**DATA TO USE**:
▬▬▬▬▬▬▬▬▬▬

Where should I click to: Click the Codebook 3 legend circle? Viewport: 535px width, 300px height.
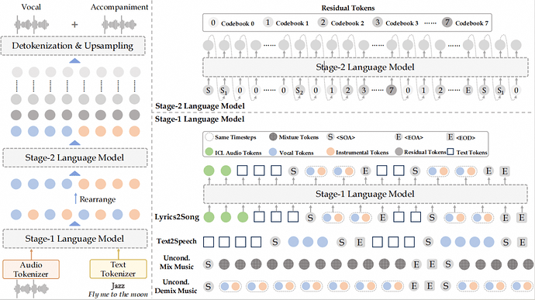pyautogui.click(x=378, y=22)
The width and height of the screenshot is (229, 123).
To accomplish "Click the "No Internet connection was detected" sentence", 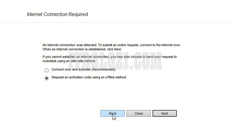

▬▬▬▬▬▬▬▬▬▬

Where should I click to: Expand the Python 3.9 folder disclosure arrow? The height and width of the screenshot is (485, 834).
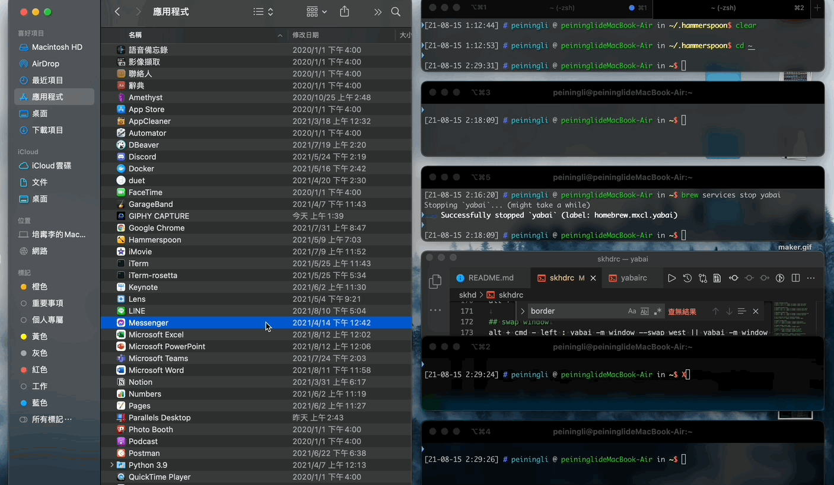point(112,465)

▬▬▬▬▬▬▬▬▬▬

**TASK DIRECTIONS**: What should come back is an exact copy of the lines above from the line with "Where should I click to: Click" to the line with "Internet connection was", both included, minus the pictures.

**EXERCISE SOLUTION**:
Where should I click to: Click the Codebook 3 legend circle? Viewport: 535px width, 300px height.
pyautogui.click(x=378, y=22)
The width and height of the screenshot is (229, 123).
To accomplish "Click the "No Internet connection was detected" sentence", 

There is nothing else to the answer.